PROVIDED TEXT
»»

This week has been abnormally productive. If you subscribe to me, you're probably sick of my output -- sorry for the absolute onslaught of stories! I've written about 1,800 words a day for the last eight days for my series Women Who Stay. I mentioned it in last week's installment, not yet knowing just how deeply it would swallow me.

Right now, I'm writing Chapter 25 and expecting to be done around 30. This time last week, I thought I would write a tidy nine or 12 chapters and call it good. Certainly, that's what most people would like from a series on Vocal. The longer it goes on, the more sure I am that I'm losing my readers, simply because reading it is such a big ask of their time. But I'm strangely ok with that, because as much as I love seeing hearts and comments come in, I'm now feeling way more satisfied by the practice of building this story.

Right now, my total word count for the tale stands at 14,775. That's just a couple of thousand words under my longest-running novel project, which I've been pecking away at for (*embarrassed shuffle*) seven years. And I hate, like, half of the words in it. So, seeing as I've done little else but write that series and work in the kitchen this week, I hope you won't mind me musing a little here today about why this particular project is flowing so well for me. No spoilers, no self-congratulation or -flagellation, just thoughts about the writing process.

Breaking it Down

I think the key to my productivity is the slightly arbitrary word count limit I've set for myself. Each chapter is precisely 600 words when I submit (although that number sometimes wiggles a little bit up or down on the post-posting reread thanks to the Quick Edit function). 600 words seems to be my sweet spot. Within that amount, I can do a couple of quick scene changes to set some backstory and change locations, or I can delve deeply into complex dialogue and character work.

My favorite chapters to write consisted mostly of dialogue. It reminds me of the theater courses I took in high school, where we dissected a play's scenes in "beats." I learned that great dialogue is a battle of wills, with each character coming into the conversation with a very specific motive and each word they say meaningfully aimed towards accomplishing their goal. That's been a really helpful mindset as I construct each chapter's inner workings.

In such short chapters, every word counts. Every hesitation, movement, or flustered babble must mean something. Writing like this feels like honing a blade -- I'm learning, with every word I choose, to get to the point.

««

SUPPLIED INFORMATION
»»

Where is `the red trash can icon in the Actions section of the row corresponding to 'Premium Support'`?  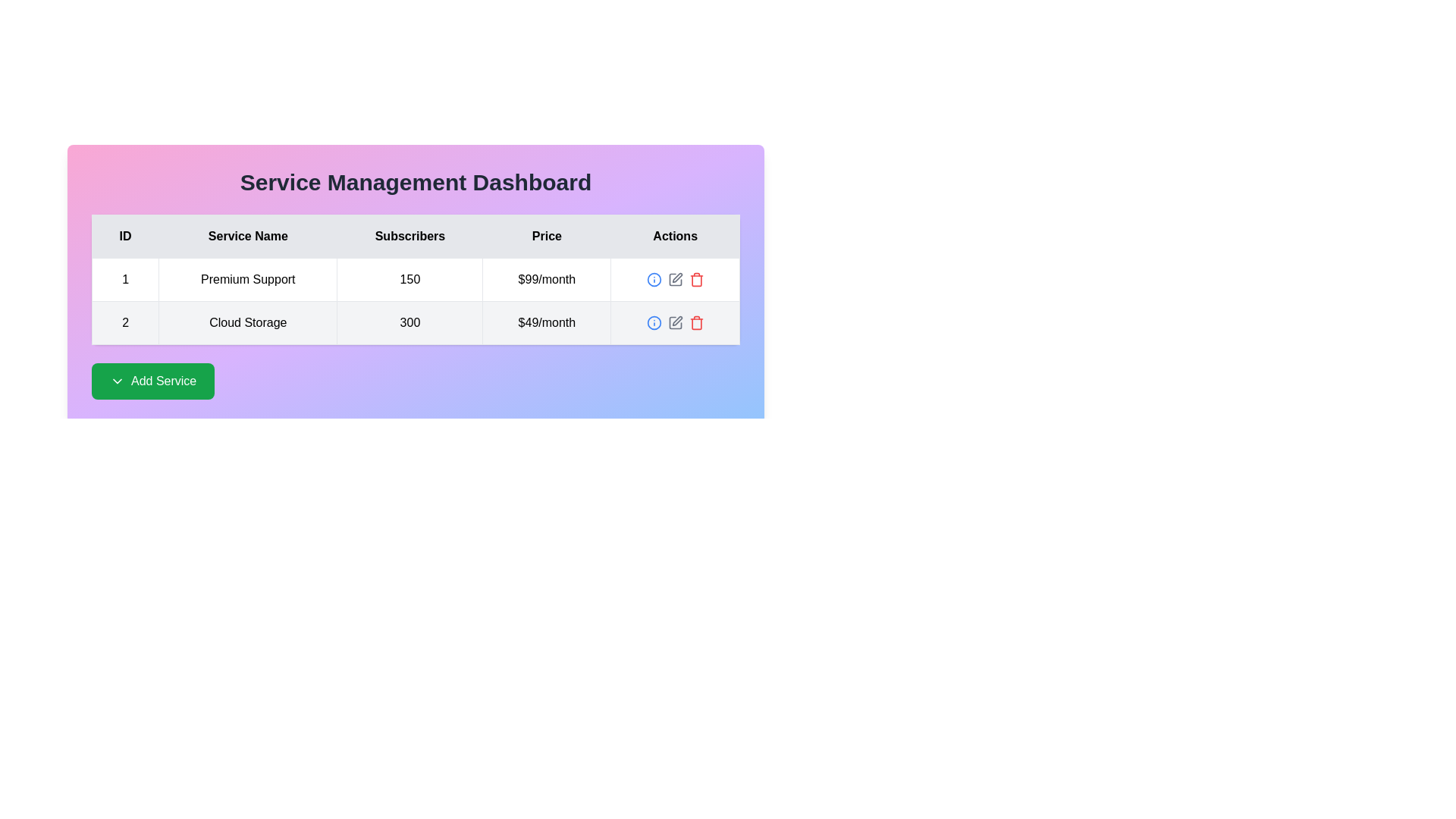 the red trash can icon in the Actions section of the row corresponding to 'Premium Support' is located at coordinates (695, 280).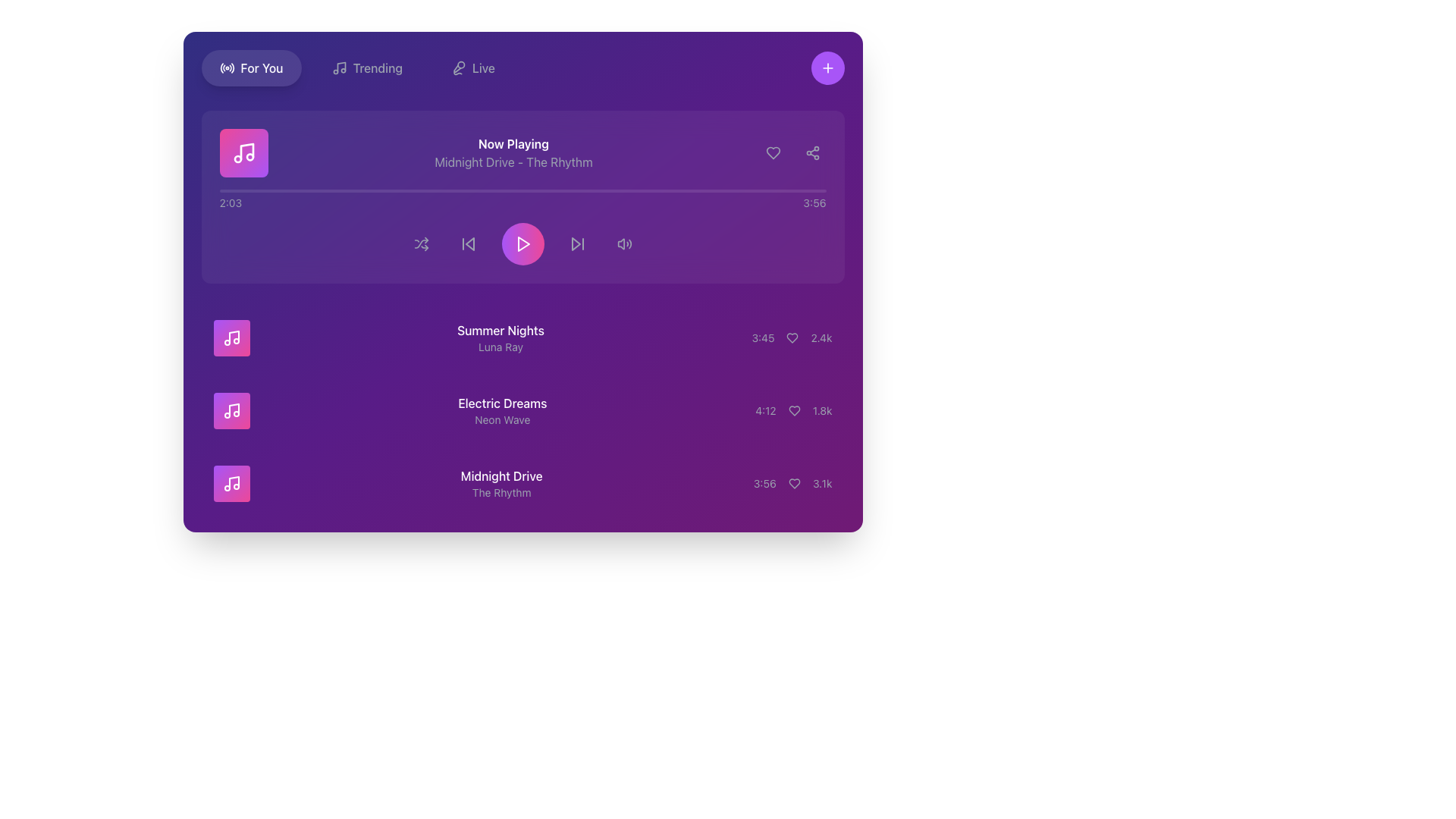 Image resolution: width=1456 pixels, height=819 pixels. Describe the element at coordinates (502, 411) in the screenshot. I see `the Text Content Block displaying the title and subtitle of a song or playlist, located on the second row of the music list, below 'Summer Nights' and above 'Midnight Drive'` at that location.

««

WHAT THIS TASK INVOLVES
According to the writing-process essay, how many words is each chapter of Women Who Stay when submitted? Rely only on the writing-process essay for what follows.

RESPONSE
Each chapter is precisely 600 words when submitted.